Although he's been health director for a total of 18 years, his most recent tenure has been for four years. He says during that time he's seen four tribal chiefs, several tribal managers and several chief financial officers in tribal government. "There's no stability there. We've always asked for more support from the tribal administration. When some tribal leaders micromanage, it's counterproductive to what I'm trying to do as health director. I need support from them. We need to sit down and meet, preferably on a quarterly basis, so we can be on the same team and so we can provide good quality health care to the people at Sipayik."
According to Altvater, at times money has been committed from the health center's budget by the tribal administration and "I have been totally bypassed. Yet I deal with the fallout of those actions."
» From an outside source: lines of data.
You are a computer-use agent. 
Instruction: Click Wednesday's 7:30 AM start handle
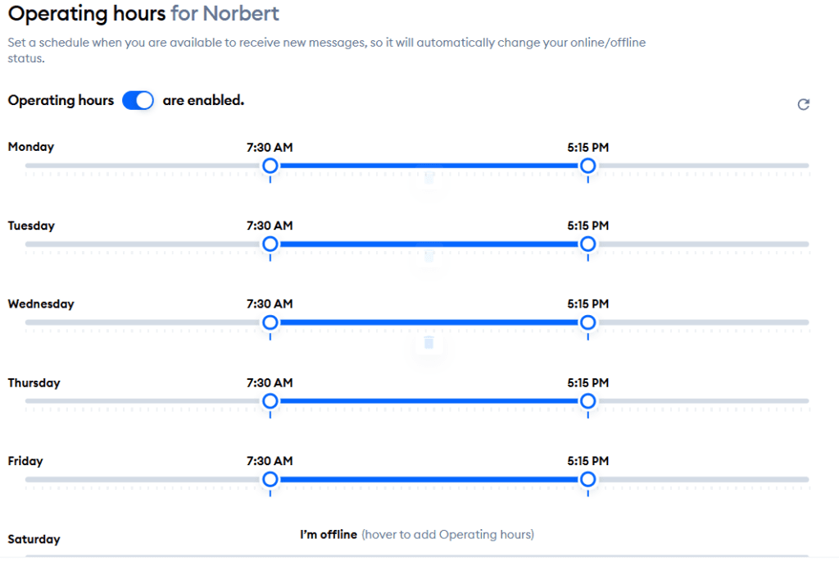(270, 322)
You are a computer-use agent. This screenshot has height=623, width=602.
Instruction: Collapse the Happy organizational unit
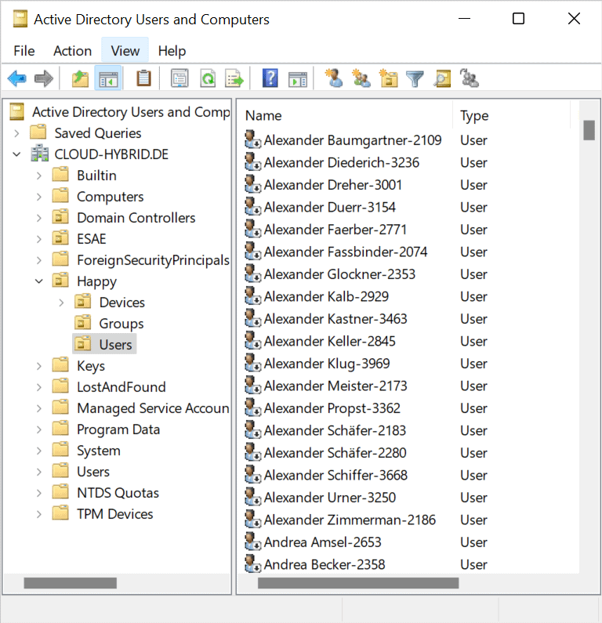[39, 281]
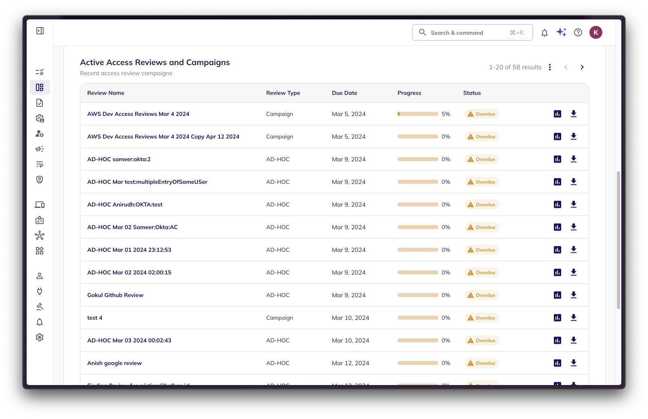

He says his relationship with the tribal government has left him in a hostile work environment that has made it difficult for him to do his job.
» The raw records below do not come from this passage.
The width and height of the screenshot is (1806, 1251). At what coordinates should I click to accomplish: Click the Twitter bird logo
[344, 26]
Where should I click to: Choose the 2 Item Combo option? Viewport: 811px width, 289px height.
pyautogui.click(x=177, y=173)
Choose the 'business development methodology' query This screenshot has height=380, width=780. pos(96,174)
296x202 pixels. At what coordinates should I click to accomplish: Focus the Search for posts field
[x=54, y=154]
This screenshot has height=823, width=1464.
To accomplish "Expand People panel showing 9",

Other issues identified in audit
The audit also found incomplete patient health records, noting that one medical provider did not write notes for 526 out of 1,762 patient visits during an 11-month period; a second provider did not write notes for 23 out of 36 visits during a two-week period; and a third did not write notes for 67 out of 1,382 visits during an eight-month period. Altvater points out that one provider "left a lot of open charts. He didn't complete them, and that put a strain on the whole system."
Because the health center did not carry out an annual program evaluation, it did not "take corrective actions to improve health care in areas, such as opioid prescribing and compliance monitoring," the report states. The health center is now in the process of conducting annual program evaluations, with the Indian Health Service assisting. A corrective action plan also is being worked on.
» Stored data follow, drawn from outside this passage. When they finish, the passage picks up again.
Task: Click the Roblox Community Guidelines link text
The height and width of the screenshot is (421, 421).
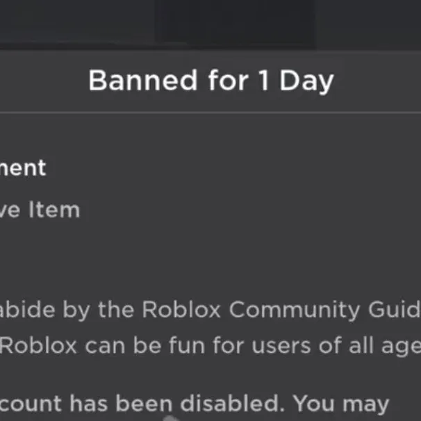Action: click(x=292, y=308)
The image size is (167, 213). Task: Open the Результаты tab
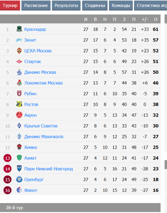click(66, 5)
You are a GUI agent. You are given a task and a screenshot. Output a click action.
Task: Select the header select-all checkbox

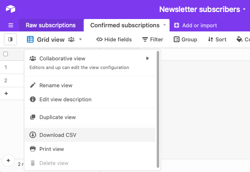coord(6,54)
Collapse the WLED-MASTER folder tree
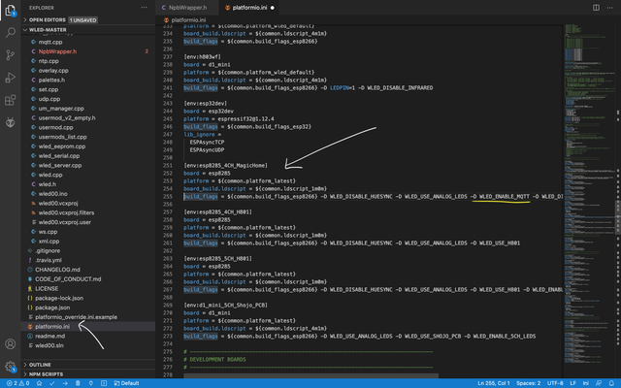This screenshot has width=621, height=388. [x=47, y=29]

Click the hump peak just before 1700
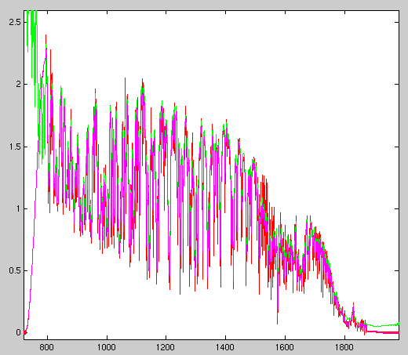[x=308, y=221]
Concerning preemployment review, the audit found that, of 27 employees who had regular contact with children, none had evidence of fingerprinting or an FBI background check, per federal requirements. Also, the files for 44 of the 53 employees did not have evidence of preemployment drug testing and 32 did not have documentation of three reference checks, as required by tribal policies. Preemployment review is done by the tribal government administration, and "they're working on fixing" the issues, says Altvater.
As for the health center's environment, the audit found cracked linoleum flooring, ripped vinyl on an exam table, rusted medical instruments, expired medical supplies and an unclean medical instrument tray. Telehealth equipment was not operational, and patient care areas had nonfunctioning alarms that are meant to alert emergency responders of agitated patients. According to Altvater, many of those equipment issues have been fixed.
The Office of Inspector General made several recommendations to the Passamaquoddy Tribe at Pleasant Point, including that it ensures PPHC is under the medical direction of a physician; establishes clear lines of authority and responsibility between medical and administrative decision‑making; and develops and implements medical policies and procedures to comply with health and safety requirements.
In written comments on the draft report, tribal Chief Ralph Dana and Vice Chief Elizabeth Dana concurred with the recommendations and described actions that the tribe has taken or planned to take to address them. For example, the health center has solicited assistance from Indian Health Services to recruit a medical director to fulfill required physician responsibilities and has updated its position descriptions for health director and medical director to emphasize the separate administrative and medical roles.
The tribe receives about $3.4 million under its annual Title 1 contract with Indian Health Services to operate the health center, which provides outpatient care to approximately 1,000 tribal members.